Tae kwon do is a popular martial art form that originated in Korea. Today, tae kwon do is practiced by young and old alike around the world. Because tae kwon do uses many different types of kicks, ankle, knee and hip joint flexibility is important. Before engaging in tae kwon do practice and following your routines, patterns, kicks, strikes and jumps, stretch your muscles to prevent soreness and keep you joints warm, limber and strong.
Sitting Leg Stretch
Sitting leg stretches gently stretch and elongate the muscles, tendons and ligaments in your hips, inner thighs, quadriceps and hamstring muscles. For example, sit on the floor with your right leg extended in front of you. Bend your left knee and tuck your heel as close to your groin as you can. Point the toes of your right foot up toward the ceiling and sit tall, stretching both your arms toward the ceiling, hands together. Lean forward and place your fingers over your toes. Your right knee should be soft or slightly bent. Don't bounce. If you can't reach that far, grasp your knees, shins or ankles. Hold the stretch for several seconds and then switch and stretch the other leg.
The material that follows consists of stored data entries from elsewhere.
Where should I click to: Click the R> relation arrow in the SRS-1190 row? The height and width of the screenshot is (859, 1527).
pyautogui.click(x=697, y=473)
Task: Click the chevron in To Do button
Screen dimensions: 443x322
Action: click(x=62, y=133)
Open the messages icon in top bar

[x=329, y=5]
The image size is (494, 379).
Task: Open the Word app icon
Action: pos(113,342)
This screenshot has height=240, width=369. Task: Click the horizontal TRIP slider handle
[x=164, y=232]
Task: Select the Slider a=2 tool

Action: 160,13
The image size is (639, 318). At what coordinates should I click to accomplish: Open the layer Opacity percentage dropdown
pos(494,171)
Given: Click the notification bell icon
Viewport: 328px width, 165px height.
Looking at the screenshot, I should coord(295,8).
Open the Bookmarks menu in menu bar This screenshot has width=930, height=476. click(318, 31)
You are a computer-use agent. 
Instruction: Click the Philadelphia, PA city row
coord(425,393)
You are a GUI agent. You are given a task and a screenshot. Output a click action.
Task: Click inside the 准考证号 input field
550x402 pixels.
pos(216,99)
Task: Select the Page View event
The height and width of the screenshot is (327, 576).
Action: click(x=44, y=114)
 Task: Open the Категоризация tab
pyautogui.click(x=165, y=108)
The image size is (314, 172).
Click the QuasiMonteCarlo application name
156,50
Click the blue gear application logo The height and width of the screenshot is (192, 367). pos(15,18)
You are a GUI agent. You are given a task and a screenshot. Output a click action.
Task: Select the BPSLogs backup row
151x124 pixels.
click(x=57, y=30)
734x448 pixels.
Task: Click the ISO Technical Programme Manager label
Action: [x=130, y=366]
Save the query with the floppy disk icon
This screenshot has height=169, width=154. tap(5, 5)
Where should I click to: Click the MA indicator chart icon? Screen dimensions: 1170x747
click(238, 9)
As your joints and muscles loosen, hold the stretch for longer periods.
Shoulder Stretches
Shoulder stretches warm the shoulder muscles and encourage blood flow so you can perform blocks and strikes. To stretch your shoulders, stand tall with your feet shoulder distance apart. Clasp your hand behind your back and straighten your elbows, but don't lock them into place. Lift your arms as high as you can, then bend forward at the waist. Now you're stretching your lower lumbar spine and the hamstrings of your legs at the same time. Your ultimate goal is to enjoy flexibility of the shoulder joint so that when you're in a forward bend position, your arms are perpendicular to the floor. Gradually work your way up to this. Hold your stretches for 5 seconds to start, then increase duration as you progress.
Joint Rotations
Because tae kwon do is a martial art that relies heavily on blocks, strikes and kicks, you want your joints limber, warm and protected from injury. You can do this by performing joint rotation exercises prior to engaging in sparring, pattern steps and practicing your blocks and kicks. For example, stand with your feet and knees together. Slightly bend your knees, placing your hands on your knees. Slowly rotate your knees, holding them together, in a clockwise motion five times, then switch direction and rotate in a counter-clockwise direction five more times. This stretch warms up the knee joint, stretches the calves, quadriceps and hamstring muscles of the thighs and helps loosen the hip joint.
Seated Groin Stretch
Increase flexibility and joint strength in your back and hips while performing a seated groin stretch. This stretching exercise opens the hips and elongates the back. You perform this stretch by sitting on the floor with your knees bent and the bottom of your feet placed together, knees dropping to the sides. Grasp your feet with your hands and lean forward, trying to pull your chest down to your feet. Drop your elbows to the floor on the outside of your knees and shins. Hold the stretch for 1 minute, breathing normally.